“What is wrong with peace that its inspiration doesn’t endure… and that its story is hardly told?”
Wings of Desire is full of ordinary moments, a kind of divine ordinariness that even angels envy. Inspired by the real-life guardian statues found across Berlin, the angels in the film find much to admire about humanity, and the film follows one angel’s journey to shed his wings to experience the human condition firsthand.
With a hint of irony, the angels find their own existence meaningful, but a bit boring in comparison. The first forty or so minutes of the film is spent in meditative near-silence, as the audience follows two of them doing an eternal round of comforting the weary and protecting innocence. This whole section is filmed in a symbolic grey tinge, mirroring the angels’ austere existence. They are all knowing and pure of heart, gracing children in libraries and strangers in crisis with their comforting presence. Aphorisms pepper the dialogue, visually pairing contemplation about eternity with the minutiae of human experience. The details are left to the viewer’s imagination; life, for director Wim Wenders, is abstract and contemplative.

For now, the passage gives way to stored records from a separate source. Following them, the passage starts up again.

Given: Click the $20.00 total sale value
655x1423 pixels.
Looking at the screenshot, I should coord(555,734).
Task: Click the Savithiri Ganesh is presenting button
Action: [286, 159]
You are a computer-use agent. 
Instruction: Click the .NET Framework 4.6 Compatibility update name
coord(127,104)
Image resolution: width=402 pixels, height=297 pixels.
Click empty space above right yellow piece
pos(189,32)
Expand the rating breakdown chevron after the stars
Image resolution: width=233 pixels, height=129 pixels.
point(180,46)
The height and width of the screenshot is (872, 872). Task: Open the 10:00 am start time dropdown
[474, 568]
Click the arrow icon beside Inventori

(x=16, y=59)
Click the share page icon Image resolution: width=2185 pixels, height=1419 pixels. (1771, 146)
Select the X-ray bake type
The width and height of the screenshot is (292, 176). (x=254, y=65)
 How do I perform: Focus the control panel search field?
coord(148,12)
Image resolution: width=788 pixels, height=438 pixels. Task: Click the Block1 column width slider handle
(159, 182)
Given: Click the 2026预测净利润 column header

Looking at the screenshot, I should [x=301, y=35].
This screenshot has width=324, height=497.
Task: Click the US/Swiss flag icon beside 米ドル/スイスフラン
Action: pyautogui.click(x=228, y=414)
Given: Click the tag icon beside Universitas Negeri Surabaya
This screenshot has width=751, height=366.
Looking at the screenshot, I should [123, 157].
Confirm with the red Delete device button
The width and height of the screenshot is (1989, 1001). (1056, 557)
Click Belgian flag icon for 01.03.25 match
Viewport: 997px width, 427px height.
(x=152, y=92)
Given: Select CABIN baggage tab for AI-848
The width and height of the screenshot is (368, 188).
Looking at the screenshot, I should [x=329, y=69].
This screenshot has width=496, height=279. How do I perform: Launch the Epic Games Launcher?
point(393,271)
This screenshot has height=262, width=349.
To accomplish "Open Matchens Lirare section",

Wenders tersely weaves between aphorisms and irony for the whole film but manages to keep a certain symmetry to the tone. The exaggerated fakeness of key objects in one scene feels sublime and expressionist, and in another is used as a setup for prop humour. In one memorable setup a flashback to a Nazi rally (perhaps the angels see through time?) is revealed to be a movie within the movie, exploring the same themes, only with a different cast creating an additional degree of detatchment. Peter Falk makes an appearance playing himself playing Colombo, who turns out to have a far more significant role than his introduction would suggest; a bit like giving major screen time in your film and some of its plot backbone to Agent Gibbs. When the greyness gives out to a well earned payoff of colour you feel like an eternity has passed – only to realise it’s probably how the angels felt too.
Wenders’ sensibility skirts around similar takes on post-war Berlin which often emphasise the mechanical, dehumanising aspects of the city. While the film acknowledges these qualities, the overall effect is layered with moments of delight; the occasional visual metaphor and memory in a surreal is-it-or-isn’t-it way. What’s communicated is a sense of how it must feel to exist in the city, how much of living is done in one’s head and, most importantly how existential loneliness can be a life affirming condition.